L’accenno a un hotel storico ci dà l’opportunità per parlare di un’altra peculiarità delle Rocky Mountains, vale a dire le realtà ricettive di altissimo livello – basti pensare al distretto di Jackosn Hole – che fondono, nel deciso carattere western, la quintessenza dell’eleganza, e permettono di assaporare il meglio di questa terra selvaggia, dalle specialità culinarie, interpretate da famosi chef, alle birre e ai whiskey artigianali.

Festività nelle Rocky Mountains

Viaggio nelle Rocky Mountains invernali Natale

Abbiamo già fatto cenno agli appuntamenti legati alle gare di dog sledding. Un viaggio nelle Rocky Mountains invernali, però, può anche costituire l’occasione per trascorrere il Natale in uno scenario, imbiancato e idilliaco, un presepio a dimensioni reali, che ne esalti il sapore di caloroso ritrovo. Non mancano, inoltre, una serie di interessanti celebrazioni che cadono durante le festività.
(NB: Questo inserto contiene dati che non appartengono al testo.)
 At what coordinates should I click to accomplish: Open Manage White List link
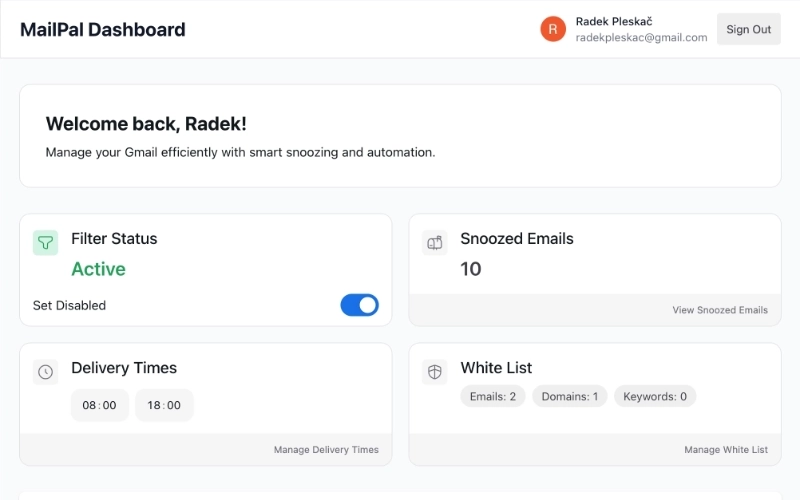(726, 450)
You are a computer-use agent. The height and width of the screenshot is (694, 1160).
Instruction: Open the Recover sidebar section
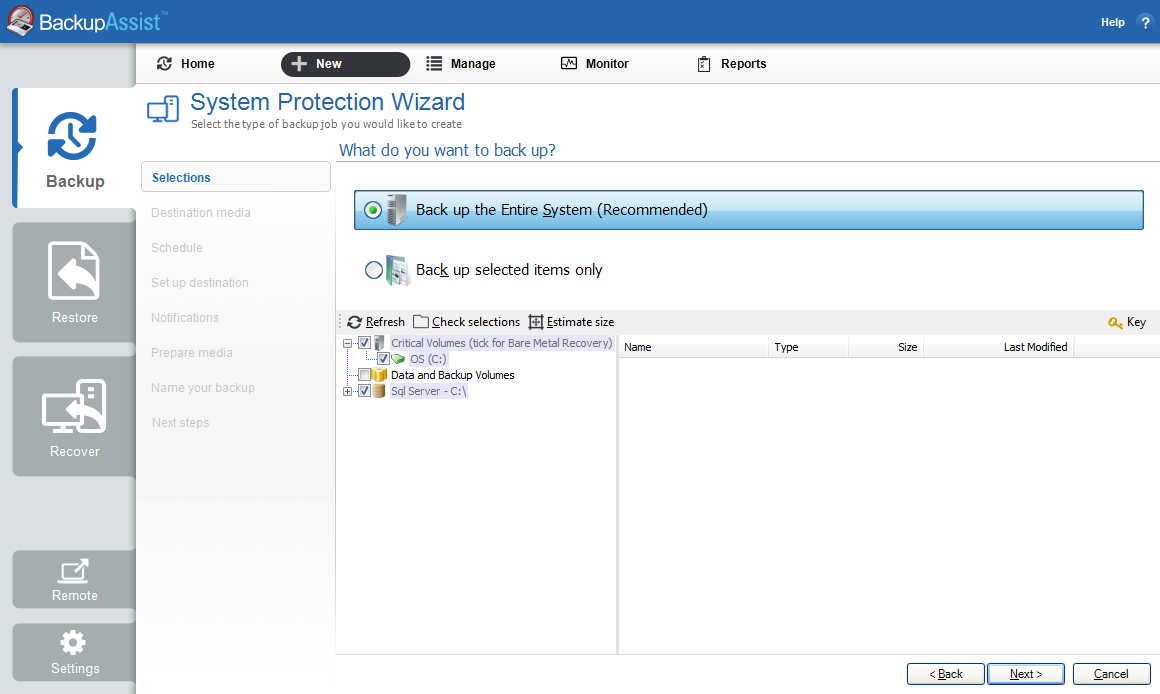74,417
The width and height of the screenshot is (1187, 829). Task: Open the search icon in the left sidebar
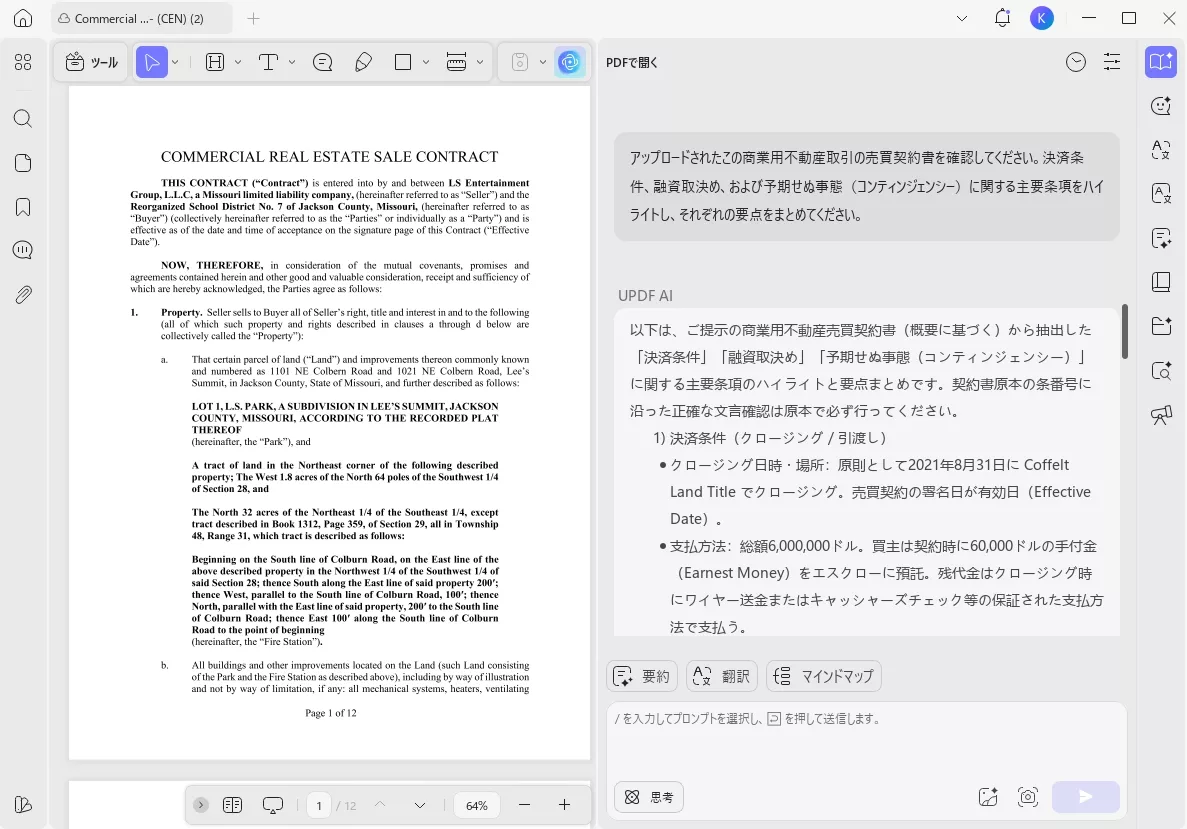coord(22,118)
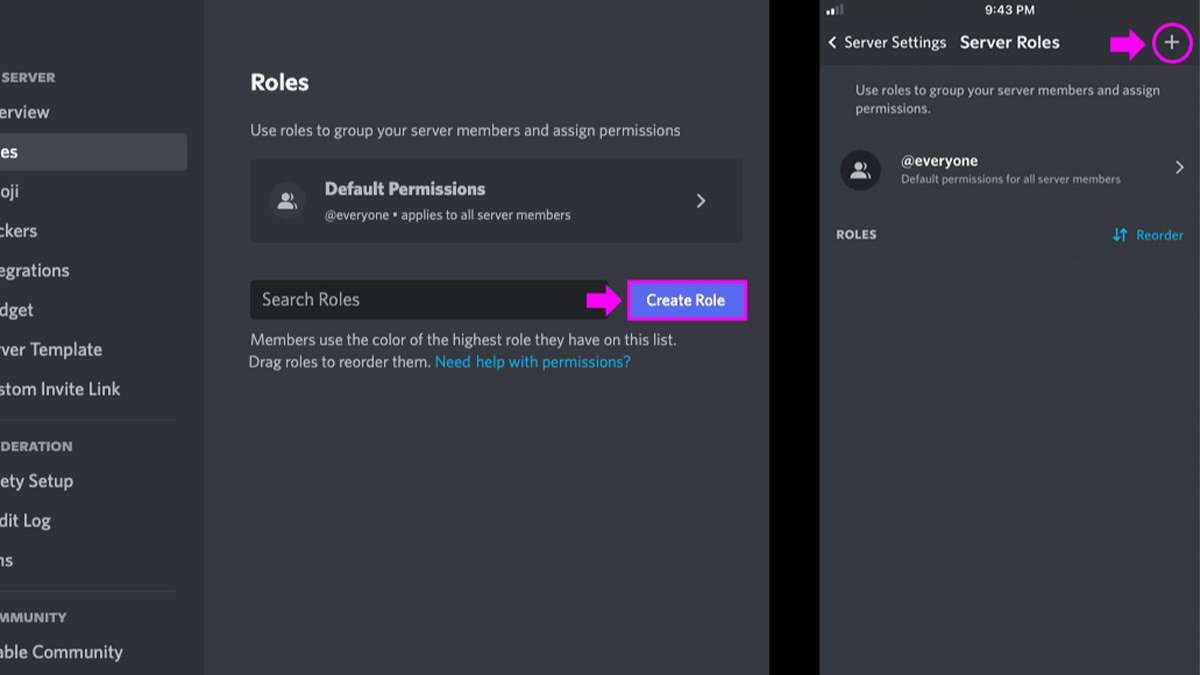Viewport: 1200px width, 675px height.
Task: Click the cellular signal indicator in status bar
Action: (x=836, y=9)
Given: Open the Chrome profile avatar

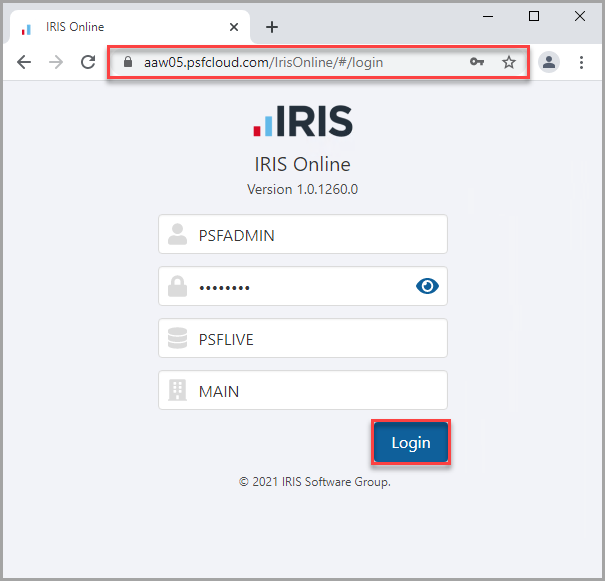Looking at the screenshot, I should coord(549,62).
La piazzetta centrale di Jackson, annunciata dal pittoresco arco trionfale di corna di cervo, si veste, in occasione del Town Square Lighting, come una illustrazione di un libro di favole: la cornice di case e abeti, che paiono ricavati nel pan di zucchero, vengono addobbati di luminarie, mentre Babbo Natale fa il suo ingresso tra banchetti di dolciumi e giocattoli. A Rapid City, South Dakota, il punto di partenza preferenziale per scoprire la regione delle Black Hills (e le sue attrattive: Mt. Rushmore, Crazy Horse Memorial e Badlands National Park), si organizza la Festival of Lights Parade, evento che richiama circa 30.000 visitatori, attratti da questo “carnevale” a tema natalizio corredato da concerti e appuntamenti gastronomici.
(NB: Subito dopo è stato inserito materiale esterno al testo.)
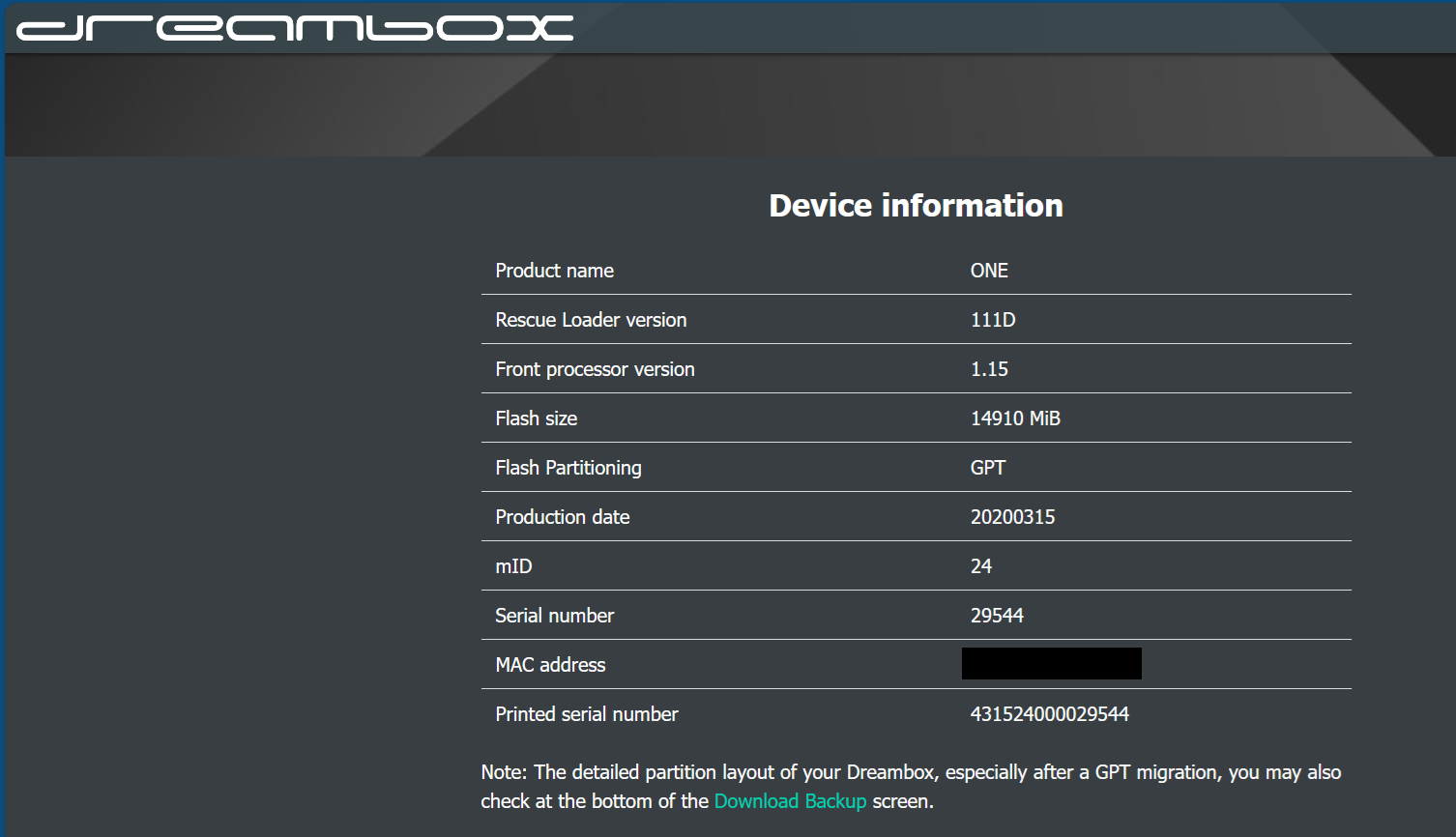1456x837 pixels.
Task: Select the Front processor version label
Action: click(x=595, y=369)
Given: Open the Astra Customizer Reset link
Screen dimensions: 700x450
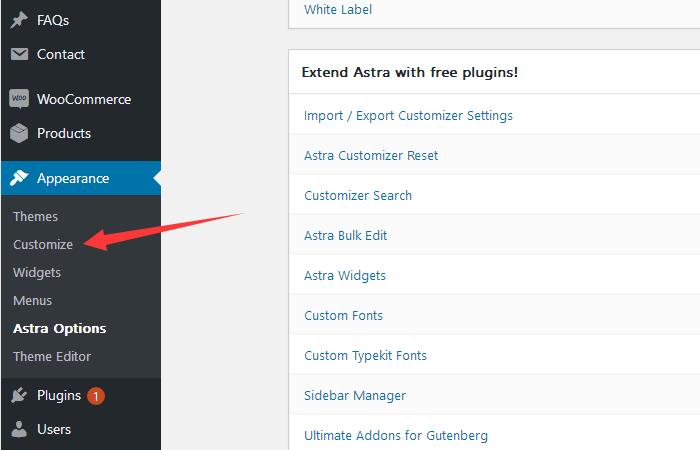Looking at the screenshot, I should [371, 155].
Da appuntarsi che Denver, porta d’accesso privilegiata alle Rocky, ospita il festival di luminarie più grande del mondo (da fine novembre a inizio gennaio), il Blossoms of Light, che infiocchettano i Public Gardens di 1 milione di lucine scintillanti, disposti in installazioni artistiche. Il miglior benvenuto nella Real America!